Blue Category Suggestions
- Our home mortgage and property taxes are a choice. The market it okay for selling right now. We could move back into our paid off rental home. We could buy a cheaper home. We could find a home in an area with lower property taxes. But we are happy with our current housing situation. Our rental home’s tenant is great and always pays on time. We share our home with our two friends. Overall, we are happy and definitely are not feeling a pinch hard enough to justify moving right now. But believe me, if we needed it, we would move and get more roommates at the same time. We’ve been there before and could do it again.
- Our health insurance is pretty much as cheap as I could find it without risking us being uncovered for the big stuff.

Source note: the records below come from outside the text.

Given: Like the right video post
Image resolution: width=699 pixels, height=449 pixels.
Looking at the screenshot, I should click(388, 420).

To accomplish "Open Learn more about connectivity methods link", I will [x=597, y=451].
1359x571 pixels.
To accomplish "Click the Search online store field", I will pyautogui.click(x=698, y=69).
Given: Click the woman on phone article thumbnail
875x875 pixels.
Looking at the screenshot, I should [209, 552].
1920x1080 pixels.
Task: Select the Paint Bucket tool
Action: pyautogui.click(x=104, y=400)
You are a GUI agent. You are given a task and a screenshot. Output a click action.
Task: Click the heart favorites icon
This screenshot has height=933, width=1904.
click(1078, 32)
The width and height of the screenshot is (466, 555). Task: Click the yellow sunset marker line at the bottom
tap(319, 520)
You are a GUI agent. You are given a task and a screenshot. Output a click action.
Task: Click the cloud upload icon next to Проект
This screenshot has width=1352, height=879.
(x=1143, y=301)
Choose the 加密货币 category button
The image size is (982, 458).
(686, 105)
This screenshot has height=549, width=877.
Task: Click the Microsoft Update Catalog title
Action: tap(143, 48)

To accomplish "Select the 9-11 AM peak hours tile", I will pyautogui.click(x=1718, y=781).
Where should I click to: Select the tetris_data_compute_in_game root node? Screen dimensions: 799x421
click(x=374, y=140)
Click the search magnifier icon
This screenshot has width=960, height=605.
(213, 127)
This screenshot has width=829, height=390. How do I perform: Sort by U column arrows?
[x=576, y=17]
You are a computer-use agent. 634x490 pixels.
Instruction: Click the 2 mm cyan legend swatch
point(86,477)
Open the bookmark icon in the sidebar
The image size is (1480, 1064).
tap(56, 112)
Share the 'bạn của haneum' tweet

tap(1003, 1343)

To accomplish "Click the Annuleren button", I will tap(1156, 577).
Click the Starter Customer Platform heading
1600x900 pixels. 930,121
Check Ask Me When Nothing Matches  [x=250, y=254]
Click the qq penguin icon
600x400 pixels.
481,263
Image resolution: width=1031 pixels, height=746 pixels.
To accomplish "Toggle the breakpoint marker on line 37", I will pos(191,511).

But if your health insurance is costing you way more than you think it should, I would highly suggest looking at quotes at https://www.healthcare.gov/ or esurance.com to see if you have cheaper options.
- I also think that $85 a month is the best we can do for full coverage on a 2007 Toyota Prius and a new 2013 Honda Fit. We are insured through a GEICO local office, but I call around every 6 months just to ensure that we are keeping this premium as low as possible.
- Obviously, housekeeping and lawn care are luxury expenses. We value both services more than most of our extras, so they’ll stay until we really need money.
Technically, our income taxes will be lower too since our income has dropped to about $7500 from about $10,000. But as I wrote before, we use the easy method for quarterly estimated taxes, so we’re still paying into the pool based on what we made last year. We’ll be getting a significant refund again, but it’ll make the 2015 Roth IRA’s way easier to fund.
Have you made any budget cuts recently? What categories would you target?